* OBJECTIF DE L'EXERCICE
Indiquez si chacun des énoncés suivants concorde avec l’extrait du document. Répondez par oui ou par non et citez exactement les mots de l’extrait qui tranchent.
(a) Parmi les pistes de financement avancées figurent de nouveaux emprunts mutualisés.
(b) L’informatique quantique compte parmi les cinq secteurs stratégiques cités.
(c) Les usines européennes de batteries et de panneaux photovoltaïques fonctionnent déjà à plein régime.

* EXTRAIT DU DOCUMENT
________
Trouver l’argent, l’enjeu prioritaire


Transformer l’Europe d’ici 2030 va coûter cher. Très cher. L’on sait par exemple que le coût de la transition énergétique vers une économie européenne décarbonée va nécessiter des investissements considérables à l’échelle du continent, en centaines de milliards d’euros. La relance de filières industrielles pour les batteries électriques, et la renaissance de l’industrie européenne photovoltaïque (décimée par la concurrence déloyale chinoise) commencent tout juste. Les premières usines sortent à peine de terre.

Où trouver l’argent pour financer ce changement de paradigme économique, pour reprendre l’expression utilisée de nombreuses fois par Emmanuel Macron? Le locataire de l’Élysée a dégagé trois pistes: de nouveaux emprunts mutualisés, comme cela a été fait durant l’épidémie de Covid-19, à hauteur de 750 milliards d’euros; l’augmentation des ressources propres de l’Union grâce à l’instauration de taxes à ses frontières (en particulier la taxe carbone), et la mise en commun de moyens budgétaires nationaux existants. «Il nous faut à nouveau un choc d’investissement commun, un grand plan d’investissement budgétaire» pour la défense, l’intelligence artificielle, la décarbonation, a-t-il plaidé en demandant un doublement de «la capacité d’action financière» de l’Union européenne. Pas sûr que les 27 tombent d’accord sur ce point.

Quels secteurs décisifs?


Priorité absolue aux secteurs technologiques cruciaux, ceux qui dédieront de notre avenir. Emmanuel Macron a estimé, dans ce second discours de la Sorbonne, que l’Union européenne doit devenir d’ici à 2030 un «leader mondial», avec des «stratégies de financement dédiées», dans cinq «secteurs stratégiques de demain» : intelligence artificielle, informatique quantique, espace, biotechnologies et «nouvelles énergies» (hydrogène, réacteurs modulaires et fusion nucléaire).

Dans «la défense et le spatial», il veut inscrire dans les traités communautaires «la préférence européenne». Il a également appelé à réviser la politique commerciale européenne car la Chine et les Etats-Unis ne «respectent plus les règles du commerce telles qu’elles ont été écrites il y a quinze ans». Le programme Horizon Europe, que la Suisse cherche à réintégrer à l’issue des négociations bilatérales en cours, sera aux avant-postes.
________
* DONNÉES À EXAMINER
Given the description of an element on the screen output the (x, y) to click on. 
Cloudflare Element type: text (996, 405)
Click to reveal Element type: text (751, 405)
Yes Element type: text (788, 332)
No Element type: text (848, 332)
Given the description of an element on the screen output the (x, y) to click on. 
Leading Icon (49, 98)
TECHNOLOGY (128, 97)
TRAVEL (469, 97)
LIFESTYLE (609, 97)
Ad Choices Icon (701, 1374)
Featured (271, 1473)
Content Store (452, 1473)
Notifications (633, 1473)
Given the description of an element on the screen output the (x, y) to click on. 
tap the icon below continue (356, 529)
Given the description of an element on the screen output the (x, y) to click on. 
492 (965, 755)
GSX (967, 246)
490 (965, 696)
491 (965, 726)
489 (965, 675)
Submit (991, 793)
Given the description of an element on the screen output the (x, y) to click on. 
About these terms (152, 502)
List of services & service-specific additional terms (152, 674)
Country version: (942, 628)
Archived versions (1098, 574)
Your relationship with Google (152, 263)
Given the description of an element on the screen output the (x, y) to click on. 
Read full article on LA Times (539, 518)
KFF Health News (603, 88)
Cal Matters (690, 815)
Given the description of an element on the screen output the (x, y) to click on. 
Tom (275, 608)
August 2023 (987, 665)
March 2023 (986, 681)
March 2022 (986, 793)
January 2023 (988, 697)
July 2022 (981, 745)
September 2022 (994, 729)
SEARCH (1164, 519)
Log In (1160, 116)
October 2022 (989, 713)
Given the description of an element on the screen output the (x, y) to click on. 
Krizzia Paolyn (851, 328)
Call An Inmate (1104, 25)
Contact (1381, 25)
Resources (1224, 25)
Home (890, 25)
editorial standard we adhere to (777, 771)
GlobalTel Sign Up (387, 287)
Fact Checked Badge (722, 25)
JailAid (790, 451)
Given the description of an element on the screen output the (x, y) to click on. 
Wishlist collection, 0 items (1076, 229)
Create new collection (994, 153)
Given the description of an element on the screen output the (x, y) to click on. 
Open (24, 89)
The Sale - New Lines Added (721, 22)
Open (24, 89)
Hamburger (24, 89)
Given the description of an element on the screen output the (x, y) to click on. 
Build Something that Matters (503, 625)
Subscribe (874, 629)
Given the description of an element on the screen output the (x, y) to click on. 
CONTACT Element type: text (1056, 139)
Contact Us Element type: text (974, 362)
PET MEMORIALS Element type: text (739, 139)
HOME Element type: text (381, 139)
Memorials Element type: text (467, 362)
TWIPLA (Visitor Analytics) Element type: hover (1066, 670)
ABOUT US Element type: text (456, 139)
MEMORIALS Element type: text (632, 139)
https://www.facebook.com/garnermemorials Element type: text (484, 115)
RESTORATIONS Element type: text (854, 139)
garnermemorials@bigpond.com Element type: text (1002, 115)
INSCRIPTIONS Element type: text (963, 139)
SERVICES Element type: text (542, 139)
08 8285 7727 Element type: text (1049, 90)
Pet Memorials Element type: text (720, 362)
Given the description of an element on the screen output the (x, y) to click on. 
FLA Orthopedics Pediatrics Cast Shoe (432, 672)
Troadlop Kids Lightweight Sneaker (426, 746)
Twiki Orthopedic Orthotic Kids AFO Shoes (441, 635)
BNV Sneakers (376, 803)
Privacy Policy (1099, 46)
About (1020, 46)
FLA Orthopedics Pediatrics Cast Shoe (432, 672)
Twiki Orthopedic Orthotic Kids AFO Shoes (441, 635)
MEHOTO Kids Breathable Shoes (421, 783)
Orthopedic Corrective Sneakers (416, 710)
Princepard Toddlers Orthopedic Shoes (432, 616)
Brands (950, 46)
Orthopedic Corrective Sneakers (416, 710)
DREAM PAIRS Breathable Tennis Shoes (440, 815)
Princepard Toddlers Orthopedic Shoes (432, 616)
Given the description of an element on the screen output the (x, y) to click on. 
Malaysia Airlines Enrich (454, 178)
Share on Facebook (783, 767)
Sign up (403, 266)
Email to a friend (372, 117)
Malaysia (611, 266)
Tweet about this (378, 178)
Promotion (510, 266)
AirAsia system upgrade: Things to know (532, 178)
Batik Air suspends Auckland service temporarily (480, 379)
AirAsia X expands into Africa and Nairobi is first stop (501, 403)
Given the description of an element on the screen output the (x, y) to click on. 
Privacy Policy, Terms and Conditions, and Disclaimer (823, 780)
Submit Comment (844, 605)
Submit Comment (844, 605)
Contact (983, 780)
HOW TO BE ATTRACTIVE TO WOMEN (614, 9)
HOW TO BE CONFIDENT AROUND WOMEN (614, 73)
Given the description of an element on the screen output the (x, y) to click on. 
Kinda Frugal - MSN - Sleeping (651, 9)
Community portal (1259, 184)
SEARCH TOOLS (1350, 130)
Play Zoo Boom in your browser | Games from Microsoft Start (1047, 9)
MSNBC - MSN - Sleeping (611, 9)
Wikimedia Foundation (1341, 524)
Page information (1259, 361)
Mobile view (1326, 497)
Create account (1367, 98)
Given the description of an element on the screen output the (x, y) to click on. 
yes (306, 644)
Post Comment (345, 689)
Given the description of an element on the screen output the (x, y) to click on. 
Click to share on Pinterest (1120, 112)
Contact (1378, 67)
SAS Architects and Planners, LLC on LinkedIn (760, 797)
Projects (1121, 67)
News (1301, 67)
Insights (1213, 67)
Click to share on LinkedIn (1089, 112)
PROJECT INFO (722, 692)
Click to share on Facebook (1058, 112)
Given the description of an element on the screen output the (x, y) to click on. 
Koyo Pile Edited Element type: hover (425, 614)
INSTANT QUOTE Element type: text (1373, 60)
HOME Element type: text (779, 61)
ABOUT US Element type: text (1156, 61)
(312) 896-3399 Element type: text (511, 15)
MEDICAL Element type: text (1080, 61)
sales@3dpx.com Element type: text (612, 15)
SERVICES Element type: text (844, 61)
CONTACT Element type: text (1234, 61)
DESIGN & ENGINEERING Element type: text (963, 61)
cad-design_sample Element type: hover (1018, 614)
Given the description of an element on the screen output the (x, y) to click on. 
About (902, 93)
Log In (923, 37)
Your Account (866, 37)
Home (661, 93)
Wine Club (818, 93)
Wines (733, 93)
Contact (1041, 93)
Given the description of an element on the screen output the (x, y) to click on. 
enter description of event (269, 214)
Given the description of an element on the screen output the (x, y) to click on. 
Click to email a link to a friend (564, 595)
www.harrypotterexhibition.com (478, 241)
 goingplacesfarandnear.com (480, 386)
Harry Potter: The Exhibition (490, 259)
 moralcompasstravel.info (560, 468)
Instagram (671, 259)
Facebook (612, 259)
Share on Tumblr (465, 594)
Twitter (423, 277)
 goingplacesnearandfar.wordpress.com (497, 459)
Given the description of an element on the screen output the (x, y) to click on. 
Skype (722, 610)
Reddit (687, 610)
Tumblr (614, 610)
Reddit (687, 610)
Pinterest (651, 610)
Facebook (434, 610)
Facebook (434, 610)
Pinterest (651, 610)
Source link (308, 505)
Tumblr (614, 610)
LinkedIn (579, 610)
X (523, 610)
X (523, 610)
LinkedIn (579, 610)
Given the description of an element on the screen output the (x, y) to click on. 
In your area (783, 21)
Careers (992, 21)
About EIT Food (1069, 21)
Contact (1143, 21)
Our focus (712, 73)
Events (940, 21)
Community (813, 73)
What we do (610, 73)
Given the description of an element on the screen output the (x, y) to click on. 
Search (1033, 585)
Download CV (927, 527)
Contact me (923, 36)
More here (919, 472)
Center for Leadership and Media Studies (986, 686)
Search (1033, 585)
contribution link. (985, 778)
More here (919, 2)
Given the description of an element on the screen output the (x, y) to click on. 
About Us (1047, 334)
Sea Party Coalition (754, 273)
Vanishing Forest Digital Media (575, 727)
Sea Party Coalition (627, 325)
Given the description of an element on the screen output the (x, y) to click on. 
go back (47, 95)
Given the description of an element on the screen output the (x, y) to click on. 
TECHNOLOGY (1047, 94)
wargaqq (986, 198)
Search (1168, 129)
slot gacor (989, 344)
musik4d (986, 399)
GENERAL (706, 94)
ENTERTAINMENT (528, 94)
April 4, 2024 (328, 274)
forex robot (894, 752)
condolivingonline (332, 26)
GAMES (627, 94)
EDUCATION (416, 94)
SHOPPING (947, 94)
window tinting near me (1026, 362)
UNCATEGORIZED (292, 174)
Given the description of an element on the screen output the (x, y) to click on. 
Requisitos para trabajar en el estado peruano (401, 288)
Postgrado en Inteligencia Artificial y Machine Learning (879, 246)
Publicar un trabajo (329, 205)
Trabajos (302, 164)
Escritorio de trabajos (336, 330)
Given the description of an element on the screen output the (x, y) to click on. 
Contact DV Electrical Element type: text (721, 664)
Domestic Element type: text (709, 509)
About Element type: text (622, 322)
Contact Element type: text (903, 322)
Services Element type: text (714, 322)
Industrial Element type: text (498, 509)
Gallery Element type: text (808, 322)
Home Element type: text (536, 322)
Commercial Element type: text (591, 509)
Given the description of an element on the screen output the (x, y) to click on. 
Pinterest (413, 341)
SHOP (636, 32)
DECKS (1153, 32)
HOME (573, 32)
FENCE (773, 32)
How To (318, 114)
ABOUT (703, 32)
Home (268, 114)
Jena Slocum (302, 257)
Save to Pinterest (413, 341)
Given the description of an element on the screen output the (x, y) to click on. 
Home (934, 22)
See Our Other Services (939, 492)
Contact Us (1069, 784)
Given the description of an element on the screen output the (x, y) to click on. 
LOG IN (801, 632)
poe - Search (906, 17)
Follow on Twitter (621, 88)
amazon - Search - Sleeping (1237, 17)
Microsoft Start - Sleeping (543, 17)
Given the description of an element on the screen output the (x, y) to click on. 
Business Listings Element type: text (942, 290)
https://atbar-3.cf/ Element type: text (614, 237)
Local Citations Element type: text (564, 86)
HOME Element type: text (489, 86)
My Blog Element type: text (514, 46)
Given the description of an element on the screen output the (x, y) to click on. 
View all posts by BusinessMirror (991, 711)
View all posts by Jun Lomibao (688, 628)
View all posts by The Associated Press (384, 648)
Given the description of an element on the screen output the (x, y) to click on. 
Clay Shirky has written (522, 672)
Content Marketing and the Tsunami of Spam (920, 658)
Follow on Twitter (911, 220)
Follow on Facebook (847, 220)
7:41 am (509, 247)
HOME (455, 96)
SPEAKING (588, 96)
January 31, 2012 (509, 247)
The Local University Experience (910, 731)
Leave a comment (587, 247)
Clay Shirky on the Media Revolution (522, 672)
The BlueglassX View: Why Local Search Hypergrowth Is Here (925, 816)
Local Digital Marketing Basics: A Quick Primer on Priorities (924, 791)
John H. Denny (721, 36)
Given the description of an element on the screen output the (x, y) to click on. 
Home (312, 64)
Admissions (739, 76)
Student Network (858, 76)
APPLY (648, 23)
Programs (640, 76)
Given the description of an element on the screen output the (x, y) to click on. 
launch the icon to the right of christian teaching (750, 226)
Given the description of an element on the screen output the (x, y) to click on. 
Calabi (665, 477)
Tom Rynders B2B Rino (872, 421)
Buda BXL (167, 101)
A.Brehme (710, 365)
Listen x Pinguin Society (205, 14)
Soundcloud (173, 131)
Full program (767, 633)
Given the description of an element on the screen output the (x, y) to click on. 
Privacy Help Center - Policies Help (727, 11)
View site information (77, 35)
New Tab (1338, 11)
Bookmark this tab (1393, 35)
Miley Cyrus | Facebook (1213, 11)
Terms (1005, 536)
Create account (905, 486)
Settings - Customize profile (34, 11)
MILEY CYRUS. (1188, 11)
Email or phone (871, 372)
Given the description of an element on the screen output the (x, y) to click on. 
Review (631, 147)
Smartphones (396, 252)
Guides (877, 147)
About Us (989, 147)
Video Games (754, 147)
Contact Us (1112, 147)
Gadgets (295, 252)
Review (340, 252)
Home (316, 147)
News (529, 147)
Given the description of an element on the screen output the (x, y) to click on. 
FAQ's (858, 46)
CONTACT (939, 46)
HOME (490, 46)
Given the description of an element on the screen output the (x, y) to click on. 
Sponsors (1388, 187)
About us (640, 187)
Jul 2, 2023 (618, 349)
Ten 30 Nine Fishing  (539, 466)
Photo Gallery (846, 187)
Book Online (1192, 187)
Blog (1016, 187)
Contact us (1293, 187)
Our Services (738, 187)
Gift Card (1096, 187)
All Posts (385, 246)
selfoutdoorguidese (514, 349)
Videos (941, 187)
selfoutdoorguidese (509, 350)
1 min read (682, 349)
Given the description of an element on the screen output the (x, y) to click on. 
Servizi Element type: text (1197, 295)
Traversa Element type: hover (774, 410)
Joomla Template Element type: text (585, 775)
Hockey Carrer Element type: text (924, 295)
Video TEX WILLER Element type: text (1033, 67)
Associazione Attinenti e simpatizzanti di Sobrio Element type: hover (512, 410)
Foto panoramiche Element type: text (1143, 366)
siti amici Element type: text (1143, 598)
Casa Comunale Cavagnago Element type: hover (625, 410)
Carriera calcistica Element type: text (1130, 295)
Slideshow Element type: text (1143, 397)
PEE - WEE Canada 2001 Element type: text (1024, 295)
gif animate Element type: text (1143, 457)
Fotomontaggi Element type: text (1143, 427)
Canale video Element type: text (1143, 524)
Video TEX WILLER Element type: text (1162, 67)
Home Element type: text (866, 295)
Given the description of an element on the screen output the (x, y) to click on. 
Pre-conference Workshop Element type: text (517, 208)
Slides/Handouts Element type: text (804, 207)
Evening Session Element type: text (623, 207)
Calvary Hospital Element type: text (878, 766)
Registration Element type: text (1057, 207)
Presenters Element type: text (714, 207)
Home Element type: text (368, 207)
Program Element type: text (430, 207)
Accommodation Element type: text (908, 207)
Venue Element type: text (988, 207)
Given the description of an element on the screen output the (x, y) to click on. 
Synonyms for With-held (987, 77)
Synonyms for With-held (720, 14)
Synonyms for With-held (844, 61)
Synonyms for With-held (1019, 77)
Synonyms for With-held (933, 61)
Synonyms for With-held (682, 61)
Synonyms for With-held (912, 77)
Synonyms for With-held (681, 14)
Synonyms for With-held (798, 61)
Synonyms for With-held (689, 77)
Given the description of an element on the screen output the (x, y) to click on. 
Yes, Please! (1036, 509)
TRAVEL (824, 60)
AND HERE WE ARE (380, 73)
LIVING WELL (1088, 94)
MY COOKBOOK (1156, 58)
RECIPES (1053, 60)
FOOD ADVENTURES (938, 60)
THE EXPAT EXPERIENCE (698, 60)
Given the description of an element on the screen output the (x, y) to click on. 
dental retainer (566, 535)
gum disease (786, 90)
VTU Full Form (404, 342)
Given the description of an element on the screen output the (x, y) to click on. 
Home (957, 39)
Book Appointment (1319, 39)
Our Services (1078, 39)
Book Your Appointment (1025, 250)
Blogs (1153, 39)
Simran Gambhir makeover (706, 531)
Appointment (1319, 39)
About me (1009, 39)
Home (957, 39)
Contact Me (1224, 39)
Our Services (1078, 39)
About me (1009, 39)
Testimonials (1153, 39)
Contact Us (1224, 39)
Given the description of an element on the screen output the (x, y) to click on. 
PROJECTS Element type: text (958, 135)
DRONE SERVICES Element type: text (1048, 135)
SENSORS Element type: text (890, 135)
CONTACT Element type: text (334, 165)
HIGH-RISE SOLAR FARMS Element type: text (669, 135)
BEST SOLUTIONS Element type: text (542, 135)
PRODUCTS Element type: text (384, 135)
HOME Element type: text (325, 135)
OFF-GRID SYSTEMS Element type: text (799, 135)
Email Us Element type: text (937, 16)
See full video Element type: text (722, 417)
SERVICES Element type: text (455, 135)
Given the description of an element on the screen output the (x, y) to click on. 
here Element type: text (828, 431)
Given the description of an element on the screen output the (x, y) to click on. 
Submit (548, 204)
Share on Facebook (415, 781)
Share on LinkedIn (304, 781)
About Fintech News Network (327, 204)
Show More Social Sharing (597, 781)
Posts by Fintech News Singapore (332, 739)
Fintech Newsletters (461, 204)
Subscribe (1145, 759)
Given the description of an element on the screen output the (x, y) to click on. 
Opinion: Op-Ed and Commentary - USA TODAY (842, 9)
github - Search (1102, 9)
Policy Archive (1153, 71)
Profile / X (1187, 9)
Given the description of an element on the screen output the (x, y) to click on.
________
* CORRIGÉ
(a) Oui : « de nouveaux emprunts mutualisés ».
(b) Oui : « intelligence artificielle, informatique quantique, espace, biotechnologies ».
(c) Non : « Les premières usines sortent à peine de terre. »